> **Exercise**: Reproduce the entire listing below word for word, leaving out nothing and changing nothing.

> **Material provided**:
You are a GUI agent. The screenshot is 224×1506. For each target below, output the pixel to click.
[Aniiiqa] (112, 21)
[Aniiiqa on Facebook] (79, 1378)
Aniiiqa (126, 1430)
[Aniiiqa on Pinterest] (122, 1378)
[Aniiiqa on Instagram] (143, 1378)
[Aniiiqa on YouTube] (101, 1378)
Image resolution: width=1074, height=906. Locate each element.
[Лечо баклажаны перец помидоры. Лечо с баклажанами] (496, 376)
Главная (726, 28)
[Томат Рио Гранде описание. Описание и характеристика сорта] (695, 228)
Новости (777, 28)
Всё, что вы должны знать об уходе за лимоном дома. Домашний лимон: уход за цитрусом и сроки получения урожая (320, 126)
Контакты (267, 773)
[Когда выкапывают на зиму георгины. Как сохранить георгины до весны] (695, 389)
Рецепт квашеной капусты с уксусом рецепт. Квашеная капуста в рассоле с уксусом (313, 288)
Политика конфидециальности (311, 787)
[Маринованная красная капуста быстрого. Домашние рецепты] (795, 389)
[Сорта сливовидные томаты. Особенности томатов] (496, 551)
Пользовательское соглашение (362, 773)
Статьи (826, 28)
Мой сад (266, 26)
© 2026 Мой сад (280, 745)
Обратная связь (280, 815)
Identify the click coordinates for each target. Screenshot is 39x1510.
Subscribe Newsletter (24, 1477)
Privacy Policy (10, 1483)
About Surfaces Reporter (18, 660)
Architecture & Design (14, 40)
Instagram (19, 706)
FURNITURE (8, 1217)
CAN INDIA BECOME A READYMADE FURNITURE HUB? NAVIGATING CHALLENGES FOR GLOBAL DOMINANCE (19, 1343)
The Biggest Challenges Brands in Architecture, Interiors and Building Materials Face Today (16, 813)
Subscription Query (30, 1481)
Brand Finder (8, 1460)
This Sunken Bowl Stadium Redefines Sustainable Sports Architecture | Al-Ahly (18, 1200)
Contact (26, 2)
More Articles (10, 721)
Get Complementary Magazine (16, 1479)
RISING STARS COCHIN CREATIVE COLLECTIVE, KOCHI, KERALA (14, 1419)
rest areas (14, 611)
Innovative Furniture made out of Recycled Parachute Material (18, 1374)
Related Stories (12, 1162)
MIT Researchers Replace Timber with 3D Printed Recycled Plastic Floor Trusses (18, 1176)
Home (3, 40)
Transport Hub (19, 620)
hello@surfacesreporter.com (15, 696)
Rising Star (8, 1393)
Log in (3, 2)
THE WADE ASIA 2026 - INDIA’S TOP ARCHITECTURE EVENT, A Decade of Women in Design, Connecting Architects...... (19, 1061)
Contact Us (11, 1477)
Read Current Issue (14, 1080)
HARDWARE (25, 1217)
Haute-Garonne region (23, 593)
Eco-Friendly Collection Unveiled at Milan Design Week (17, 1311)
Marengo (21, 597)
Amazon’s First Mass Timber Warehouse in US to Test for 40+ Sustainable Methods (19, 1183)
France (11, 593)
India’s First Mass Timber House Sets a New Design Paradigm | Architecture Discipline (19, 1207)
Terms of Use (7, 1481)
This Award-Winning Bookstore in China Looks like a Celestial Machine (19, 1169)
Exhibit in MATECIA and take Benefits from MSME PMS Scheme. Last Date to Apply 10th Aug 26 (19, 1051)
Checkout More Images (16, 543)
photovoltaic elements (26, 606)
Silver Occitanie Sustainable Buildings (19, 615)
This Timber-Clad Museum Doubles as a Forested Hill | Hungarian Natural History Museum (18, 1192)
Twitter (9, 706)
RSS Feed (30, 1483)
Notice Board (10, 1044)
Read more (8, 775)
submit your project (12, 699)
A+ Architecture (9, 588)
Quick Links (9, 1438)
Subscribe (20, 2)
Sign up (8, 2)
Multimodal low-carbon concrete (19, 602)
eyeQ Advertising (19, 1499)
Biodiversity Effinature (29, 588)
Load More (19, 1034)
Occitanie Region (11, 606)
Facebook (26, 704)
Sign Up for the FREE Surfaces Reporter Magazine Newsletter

> **Task solution**:
You are a GUI agent. The screenshot is 224×1506. For each target below, output the pixel to click.
[Aniiiqa] (112, 21)
[Aniiiqa on Facebook] (79, 1378)
Aniiiqa (126, 1430)
[Aniiiqa on Pinterest] (122, 1378)
[Aniiiqa on Instagram] (143, 1378)
[Aniiiqa on YouTube] (101, 1378)
Image resolution: width=1074, height=906. Locate each element.
[Лечо баклажаны перец помидоры. Лечо с баклажанами] (496, 376)
Главная (726, 28)
[Томат Рио Гранде описание. Описание и характеристика сорта] (695, 228)
Новости (777, 28)
Всё, что вы должны знать об уходе за лимоном дома. Домашний лимон: уход за цитрусом и сроки получения урожая (320, 126)
Контакты (267, 773)
[Когда выкапывают на зиму георгины. Как сохранить георгины до весны] (695, 389)
Рецепт квашеной капусты с уксусом рецепт. Квашеная капуста в рассоле с уксусом (313, 288)
Политика конфидециальности (311, 787)
[Маринованная красная капуста быстрого. Домашние рецепты] (795, 389)
[Сорта сливовидные томаты. Особенности томатов] (496, 551)
Пользовательское соглашение (362, 773)
Статьи (826, 28)
Мой сад (266, 26)
© 2026 Мой сад (280, 745)
Обратная связь (280, 815)
Identify the click coordinates for each target. Screenshot is 39x1510.
Subscribe Newsletter (24, 1477)
Privacy Policy (10, 1483)
About Surfaces Reporter (18, 660)
Architecture & Design (14, 40)
Instagram (19, 706)
FURNITURE (8, 1217)
CAN INDIA BECOME A READYMADE FURNITURE HUB? NAVIGATING CHALLENGES FOR GLOBAL DOMINANCE (19, 1343)
The Biggest Challenges Brands in Architecture, Interiors and Building Materials Face Today (16, 813)
Subscription Query (30, 1481)
Brand Finder (8, 1460)
This Sunken Bowl Stadium Redefines Sustainable Sports Architecture | Al-Ahly (18, 1200)
Contact (26, 2)
More Articles (10, 721)
Get Complementary Magazine (16, 1479)
RISING STARS COCHIN CREATIVE COLLECTIVE, KOCHI, KERALA (14, 1419)
rest areas (14, 611)
Innovative Furniture made out of Recycled Parachute Material (18, 1374)
Related Stories (12, 1162)
MIT Researchers Replace Timber with 3D Printed Recycled Plastic Floor Trusses (18, 1176)
Home (3, 40)
Transport Hub (19, 620)
hello@surfacesreporter.com (15, 696)
Rising Star (8, 1393)
Log in (3, 2)
THE WADE ASIA 2026 - INDIA’S TOP ARCHITECTURE EVENT, A Decade of Women in Design, Connecting Architects...... (19, 1061)
Contact Us (11, 1477)
Read Current Issue (14, 1080)
HARDWARE (25, 1217)
Haute-Garonne region (23, 593)
Eco-Friendly Collection Unveiled at Milan Design Week (17, 1311)
Marengo (21, 597)
Amazon’s First Mass Timber Warehouse in US to Test for 40+ Sustainable Methods (19, 1183)
France (11, 593)
India’s First Mass Timber House Sets a New Design Paradigm | Architecture Discipline (19, 1207)
Terms of Use (7, 1481)
This Award-Winning Bookstore in China Looks like a Celestial Machine (19, 1169)
Exhibit in MATECIA and take Benefits from MSME PMS Scheme. Last Date to Apply 10th Aug 26 (19, 1051)
Checkout More Images (16, 543)
photovoltaic elements (26, 606)
Silver Occitanie Sustainable Buildings (19, 615)
This Timber-Clad Museum Doubles as a Forested Hill | Hungarian Natural History Museum (18, 1192)
Twitter (9, 706)
RSS Feed (30, 1483)
Notice Board (10, 1044)
Read more (8, 775)
submit your project (12, 699)
A+ Architecture (9, 588)
Quick Links (9, 1438)
Subscribe (20, 2)
Sign up (8, 2)
Multimodal low-carbon concrete (19, 602)
eyeQ Advertising (19, 1499)
Biodiversity Effinature (29, 588)
Load More (19, 1034)
Occitanie Region (11, 606)
Facebook (26, 704)
Sign Up for the FREE Surfaces Reporter Magazine Newsletter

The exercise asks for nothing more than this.